Deregulation:  One similarity between Trump 1.0 and Trump 2.0 is deregulation.  In Trump 1.0, he signed Executive Order 13771 that required that for every one new regulation issued, at least two prior regulations must be identified for elimination, aiming to reduce the regulatory burden on businesses.  Trump 2.0 looks to supersize this past executive order.  Based on interviews and articles, it appears that Trump 2.0 will use executive orders to put a stay to hundreds of regulations right away.  These will be challenged by lawsuits from blue states, but with recent Supreme Court cases (see West Virginia v. EPA & Loper Bright Enterprises v. Raimondo), many of these will be made permanent. 

The second step for Trump 2.0 is to allow Agency heads to cut regulations through the normal process (via Administrative Procedures Act).  This process can take a long time, but it will be another source of deregulation.  So, while this carries some similarities as Trump 1.0, look for Trump 2.0 to accelerate the process.

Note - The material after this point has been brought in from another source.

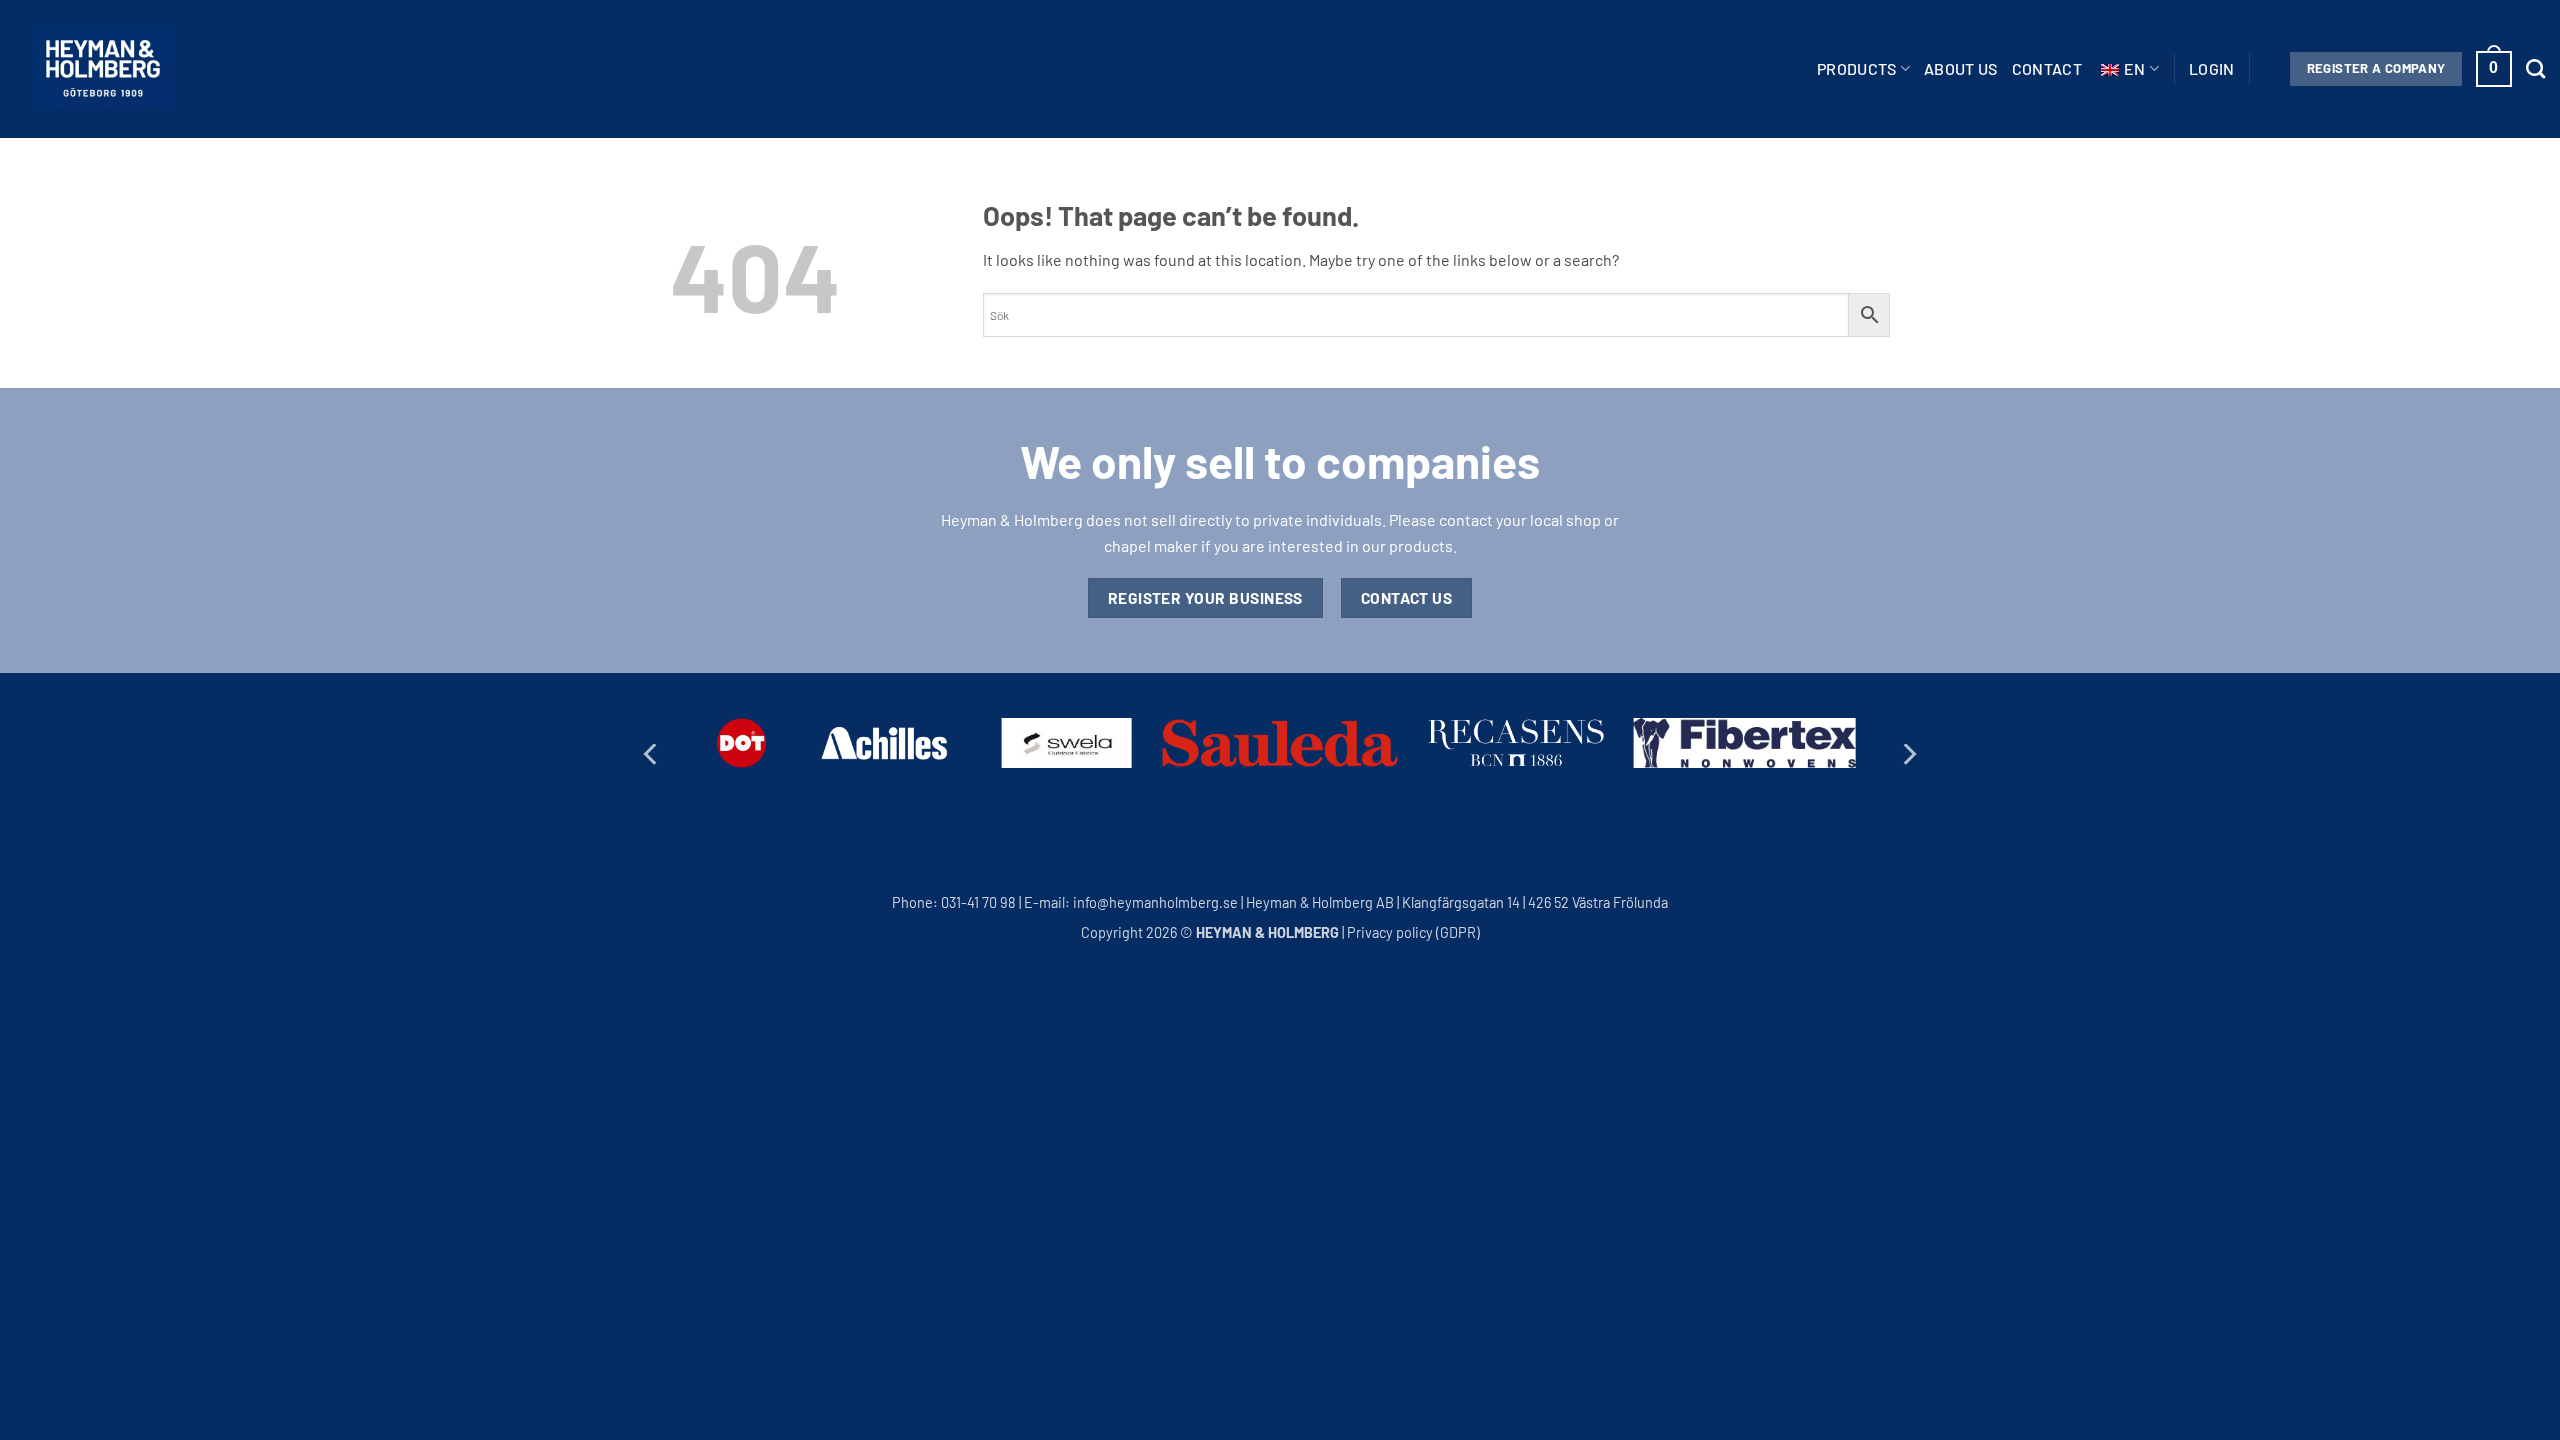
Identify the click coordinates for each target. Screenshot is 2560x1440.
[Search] (2535, 68)
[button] (2212, 69)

Taxes:  Trump 2.0 has promised big income tax cuts for both individuals and corporations.  These taxes are supposed to be funded by increases in tariffs and cuts in wasteful government spending.  But will the math add up?  Trump 1.0 was not considered a traditional Republican as he didn’t care much about the deficit.  Will Trump 2.0 be akin to a software update to focus on deficits by offsetting tax cuts with tariffs & spending cuts?

Lastly, despite the mixed messages on protectionism from even Trump’s more moderate economic advisors, I believe a key political necessity will keep him from escalating into a significant trade conflict with Canada, Mexico, Europe, or even China, at least during his first two years in office. This is due to a subtle yet crucial shift in U.S. politics over the last month: the Republican majority in the House of Representatives has dwindled to a single vote due to recounts and forced resignations post-election. Consequently, the so-called “trifecta” (the same party controlling the White House, Senate, and House of Representatives) of Republican control in Washington has become extremely unstable. Trump must now recognize that his party is almost guaranteed to lose control of the House in the 2026 elections. Post-2026, with a deeply divided Congress, Trump’s ability to push through contentious legislation will be severely hampered. Considering the delay between legislative action and its impact on public opinion, this leaves Trump with roughly a year to demonstrate superior economic management compared to Biden. Should the U.S. face any major economic downturn in 2025-26, particularly a spike in inflation rather than the anticipated economic boom, Trump’s approval ratings could nosedive, relegating him to spend the remainder of his term as one of the weakest presidents, politically speaking.